Con el aislamiento y el cierre de los bares, más los toques de queda en diferentes horarios (de este lado del río a las 18, del otro a las 20), los alcohólicos de esta región quedaron a la intemperie.
El condado de Yoknapatawpha francés está dividido por un largo puente con arcadas por el que corre el agua tumultuosa de La Loire. Siempre que lo cruzo pienso en los muertos medievales en el fondo del río. Las paredes marcadas por las crecientes más altas, el 7 de septiembre de 1866 el río enterró el pueblo.
Desde que comenzó el virus, los célebres alcohólicos de la región se quedaron sin su único lugar de pertenencia: las cavernas etílicas. Ni en las boutiques, ni el banco, ni en la iglesia, ni en la biblioteca municipal son bien recibidos.
El odio es mutuo. No son los alcohólicos de París, tampoco los de las periferias de las grandes ciudades. Son los alcohólicos hijos de los hijos de los hijos, largas descendencias que nacieron y murieron en estas tierras de viñedos al borde del llamado “último río salvaje de Europa”, la oveja negra, el adolescente rebelde.
Con las cantinas tapeadas y los barriles vacíos me pregunto dónde estarán. Las casas son estrechas y tienen pequeñas ventanas de monasterio, del siglo XVIII. En algún momento pensé que se reunían a escondidas a beber en los bosques, pero están nevados.
Cuando salgo a caminar como una sonámbula veo en la oscuridad manos que arrojan botellas a los contenedores, cientos de botellas vacías y solitarias.

※

» **Tarea**
Enumera los lugares donde, según el texto de la página, los alcohólicos de la región no son bien recibidos.

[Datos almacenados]
※

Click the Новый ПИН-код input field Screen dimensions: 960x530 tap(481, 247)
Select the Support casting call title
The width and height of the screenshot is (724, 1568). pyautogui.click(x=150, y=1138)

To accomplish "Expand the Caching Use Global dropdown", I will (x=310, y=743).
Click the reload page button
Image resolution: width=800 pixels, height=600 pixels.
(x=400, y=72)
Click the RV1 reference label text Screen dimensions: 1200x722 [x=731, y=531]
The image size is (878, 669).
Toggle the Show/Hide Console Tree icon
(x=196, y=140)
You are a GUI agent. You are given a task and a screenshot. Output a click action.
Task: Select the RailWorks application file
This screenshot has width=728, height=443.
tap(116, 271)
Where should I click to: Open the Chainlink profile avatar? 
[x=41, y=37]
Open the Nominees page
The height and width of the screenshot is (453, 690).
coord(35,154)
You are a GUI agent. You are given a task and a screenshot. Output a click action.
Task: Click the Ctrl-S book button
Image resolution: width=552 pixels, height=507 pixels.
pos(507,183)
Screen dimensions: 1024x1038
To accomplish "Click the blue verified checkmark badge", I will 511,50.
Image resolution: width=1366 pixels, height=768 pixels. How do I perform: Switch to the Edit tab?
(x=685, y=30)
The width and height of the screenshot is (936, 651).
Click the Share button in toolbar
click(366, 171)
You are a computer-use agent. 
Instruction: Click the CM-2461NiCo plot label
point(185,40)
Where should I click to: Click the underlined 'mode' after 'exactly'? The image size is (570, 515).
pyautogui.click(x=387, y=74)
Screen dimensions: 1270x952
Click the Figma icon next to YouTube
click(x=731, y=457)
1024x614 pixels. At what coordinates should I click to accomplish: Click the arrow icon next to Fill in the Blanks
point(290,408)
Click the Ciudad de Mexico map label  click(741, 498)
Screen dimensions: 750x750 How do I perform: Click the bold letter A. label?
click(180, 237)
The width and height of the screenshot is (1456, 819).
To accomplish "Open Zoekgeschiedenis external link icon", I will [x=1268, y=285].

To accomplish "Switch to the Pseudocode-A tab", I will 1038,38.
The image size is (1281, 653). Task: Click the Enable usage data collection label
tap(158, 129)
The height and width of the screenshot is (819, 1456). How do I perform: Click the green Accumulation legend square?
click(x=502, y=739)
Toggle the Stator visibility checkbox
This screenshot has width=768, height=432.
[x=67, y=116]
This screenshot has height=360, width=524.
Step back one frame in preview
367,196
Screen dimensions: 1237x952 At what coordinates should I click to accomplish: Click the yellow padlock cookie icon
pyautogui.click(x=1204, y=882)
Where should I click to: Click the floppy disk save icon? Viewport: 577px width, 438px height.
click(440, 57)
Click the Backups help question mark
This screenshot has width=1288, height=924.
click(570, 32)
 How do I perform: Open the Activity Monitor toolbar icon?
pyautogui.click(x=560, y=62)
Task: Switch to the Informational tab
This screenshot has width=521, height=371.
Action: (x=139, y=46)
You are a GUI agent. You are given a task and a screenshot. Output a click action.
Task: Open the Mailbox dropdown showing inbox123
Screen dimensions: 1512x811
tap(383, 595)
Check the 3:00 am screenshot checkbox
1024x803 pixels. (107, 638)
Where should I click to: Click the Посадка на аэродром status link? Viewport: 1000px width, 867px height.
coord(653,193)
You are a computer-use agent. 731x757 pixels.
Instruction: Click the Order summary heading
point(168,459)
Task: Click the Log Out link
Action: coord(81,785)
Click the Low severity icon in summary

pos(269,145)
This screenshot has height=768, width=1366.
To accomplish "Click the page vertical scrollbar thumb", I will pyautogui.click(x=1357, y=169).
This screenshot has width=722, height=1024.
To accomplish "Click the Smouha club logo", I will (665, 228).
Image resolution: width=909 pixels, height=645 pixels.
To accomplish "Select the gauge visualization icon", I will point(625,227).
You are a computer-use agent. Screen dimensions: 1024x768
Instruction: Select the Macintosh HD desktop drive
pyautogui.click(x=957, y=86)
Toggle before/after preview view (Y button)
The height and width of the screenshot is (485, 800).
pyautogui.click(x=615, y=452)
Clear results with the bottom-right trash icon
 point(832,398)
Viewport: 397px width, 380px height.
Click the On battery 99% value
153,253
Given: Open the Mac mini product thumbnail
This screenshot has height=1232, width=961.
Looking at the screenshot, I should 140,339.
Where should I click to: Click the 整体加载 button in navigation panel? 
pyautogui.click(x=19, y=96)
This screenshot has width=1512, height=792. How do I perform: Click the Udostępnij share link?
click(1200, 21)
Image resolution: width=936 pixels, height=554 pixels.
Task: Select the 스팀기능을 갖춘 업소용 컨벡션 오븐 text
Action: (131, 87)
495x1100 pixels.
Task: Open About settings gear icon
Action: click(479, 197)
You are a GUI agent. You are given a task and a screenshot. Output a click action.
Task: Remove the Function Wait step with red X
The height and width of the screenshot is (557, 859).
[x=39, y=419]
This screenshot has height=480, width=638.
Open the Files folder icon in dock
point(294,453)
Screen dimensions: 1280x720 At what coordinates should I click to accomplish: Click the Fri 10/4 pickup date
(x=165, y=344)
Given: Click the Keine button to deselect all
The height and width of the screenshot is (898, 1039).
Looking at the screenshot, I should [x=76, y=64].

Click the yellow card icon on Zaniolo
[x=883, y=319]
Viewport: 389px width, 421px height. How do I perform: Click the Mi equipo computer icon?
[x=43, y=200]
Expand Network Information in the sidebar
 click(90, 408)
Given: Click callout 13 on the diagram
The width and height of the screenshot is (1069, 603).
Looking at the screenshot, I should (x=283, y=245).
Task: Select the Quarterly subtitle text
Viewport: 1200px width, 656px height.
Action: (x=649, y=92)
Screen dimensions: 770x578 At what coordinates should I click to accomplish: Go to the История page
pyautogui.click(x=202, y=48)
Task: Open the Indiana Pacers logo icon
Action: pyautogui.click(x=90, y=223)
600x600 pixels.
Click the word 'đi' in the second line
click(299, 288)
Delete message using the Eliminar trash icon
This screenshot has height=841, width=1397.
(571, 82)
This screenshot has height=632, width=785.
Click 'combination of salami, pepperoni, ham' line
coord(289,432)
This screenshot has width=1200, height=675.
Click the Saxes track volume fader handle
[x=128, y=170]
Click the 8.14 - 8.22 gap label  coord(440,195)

※

» **Respuesta**
Las boutiques, el banco, la iglesia y la biblioteca municipal.